Anthony Sarain, who was the Vikings' head coach the last seven seasons until this year, was welcoming to me from the first time I wandered onto the La Jolla softball field with my (now-retired) mega-camera way back when.

Tracy Brown, the team's assistant coach and Viking helmet wearer the past four years (until the helmet was retired and pitcher Kyra Ferenczy brought her giraffe stuffed animals, Pancho and George (and Geo for the semifinal and final), carried on the friendly tenor--which people don't always do to a media person sticking a camera in their face--I can tell you stories.

Tracy, among the coaches, went above and beyond the normal, treating me as a personal friend, which I consider him. Emily Alvarez, she of the video skills who plays first base, and Ava Verbrugghen, the much-improved left fielder, both brought me on board and made me an honorary team member.


Teammates Hailey Ramos (in front) and Ava
Verbrugghen (behind) grin as they receive
verbal directions on paintball Saturday.


At the semifinals at the Poway Sportsplex, as the Vikings' win over Coronado became more evident in the later innings and the players could start thinking--though it's dangerous to do--about being in the finals two days later, one of them called out in the dugout, "Ed, you're one of the team." I said, "Even though I was gone a long time and just came back?" (My wife and I took a trip and were gone two weeks during the regular season.) "Yeah." I think it was Emily.

Having played 10 years of baseball, I know enough about baseball that transfers to softball. This year I sometimes offered counsel and advice to players, and no one said, "Stop doing that." So I felt more comfortable to jump in there and say something when it would seem to help.

Keep in mind, there are girls on the team who had never played softball before a teammate asked them to join the team.

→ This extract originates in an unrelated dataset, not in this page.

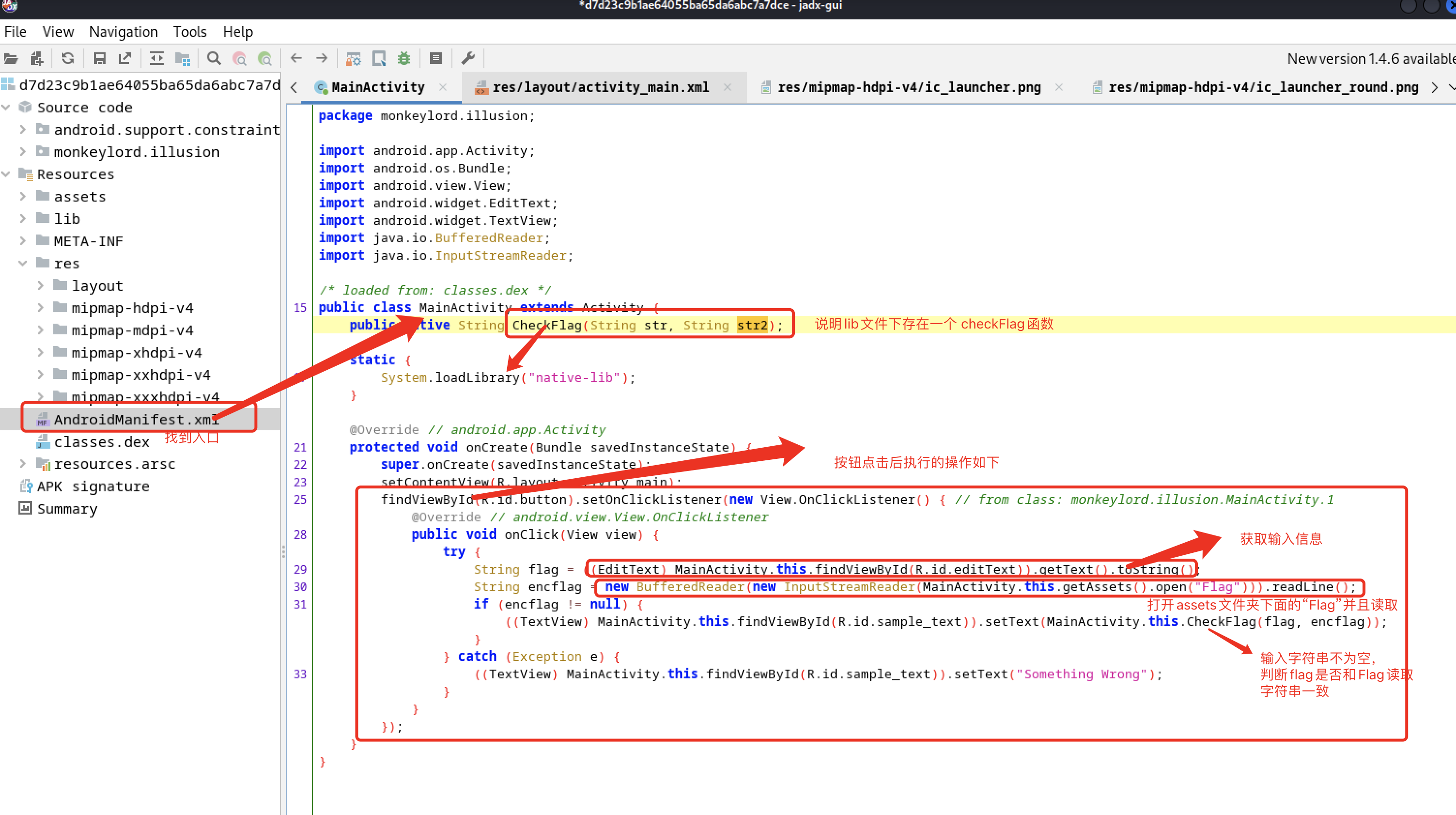
Task: Open the Tools menu
Action: 189,31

What's kind of funny is that in baseball, with Gary Frank's team, the ethic is much different. Any baseball team is like this now: You don't say too much, there is a rule that says you don't step out of line and emote a la Bryce Harper on the Washington Nationals. So, to go from Nick Ferenczy's Viking baseball games, where I keep my mouth shut and attend to my scorebook, to his sister Kyra Ferenczy's softball games is quite a mindbender.

Earlier in the softball season, before our trip, when I attended a few games, I was surprised at how emotional and involved I got in the Vikings' games. I was calling stuff out, and getting choked up. As a player, I was never a yeller or shouter. It really surprised me.

In other words, I have felt welcomed and included on this team more than any other team I have covered in the past 13 years at La Jolla High. Oh, what a feeling. I'm going to miss this particular group.